TASK PROMPT: Exactly as they appear, copy the lines from the one holding "Where should I" through the end of the records, leaving pictures out.

++++++++++

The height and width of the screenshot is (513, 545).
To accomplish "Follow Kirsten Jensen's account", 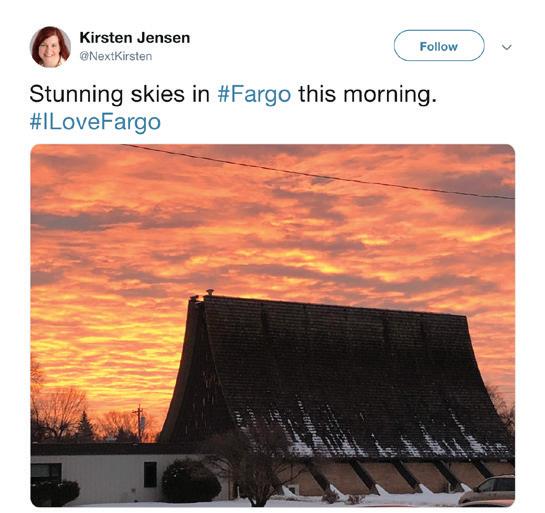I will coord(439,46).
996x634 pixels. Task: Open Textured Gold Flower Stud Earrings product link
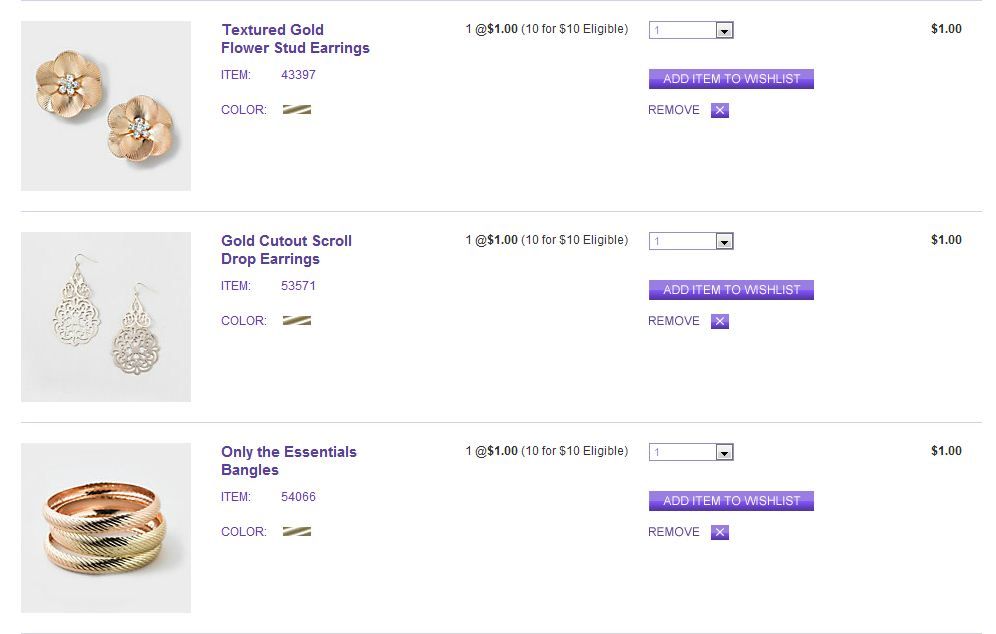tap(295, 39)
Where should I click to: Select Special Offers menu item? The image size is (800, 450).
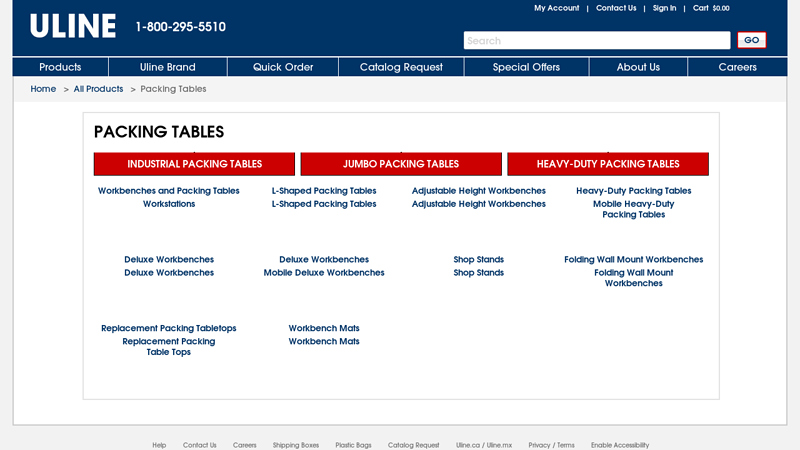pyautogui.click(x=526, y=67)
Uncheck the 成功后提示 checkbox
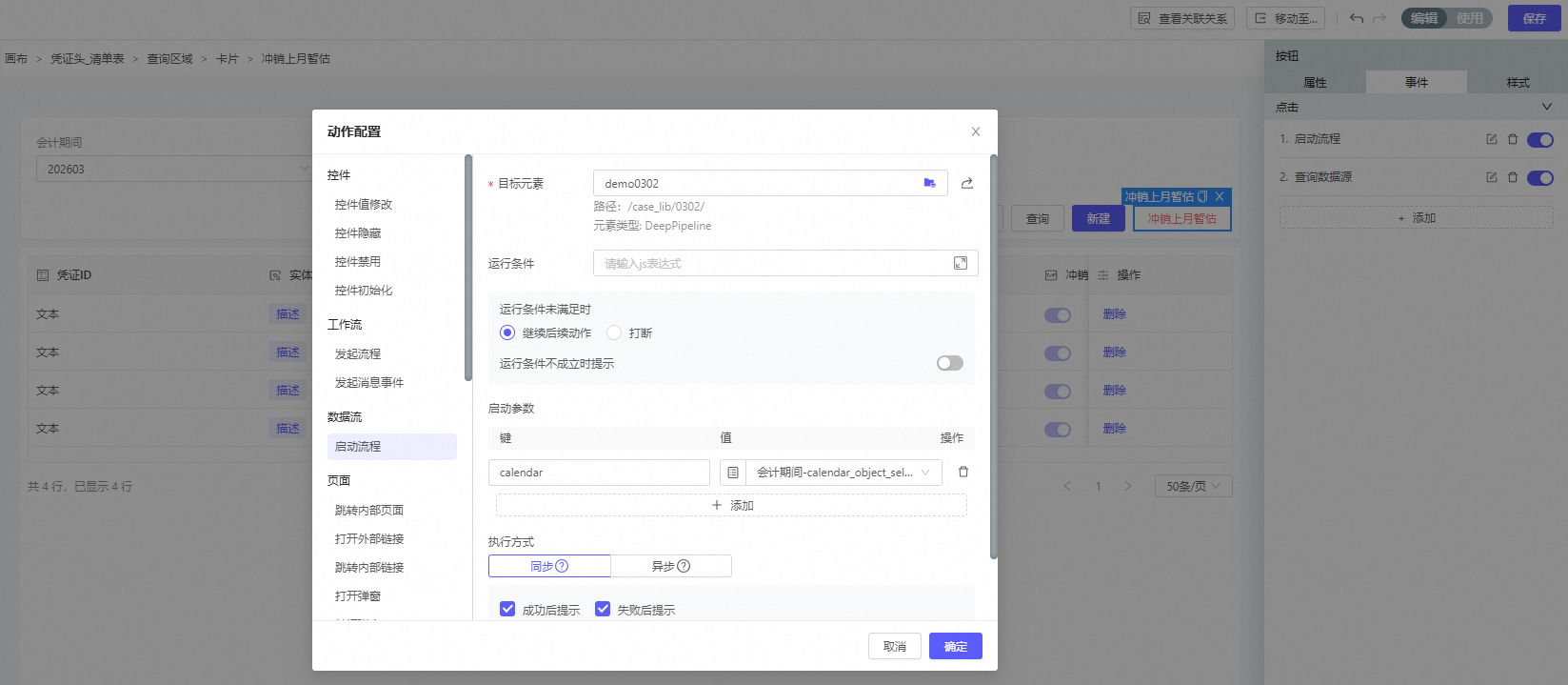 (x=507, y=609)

++++++++++

OUTPUT:
Where should I click to: Select Special Offers menu item? The image size is (800, 450).
pyautogui.click(x=526, y=67)
Uncheck the 成功后提示 checkbox
 (x=507, y=609)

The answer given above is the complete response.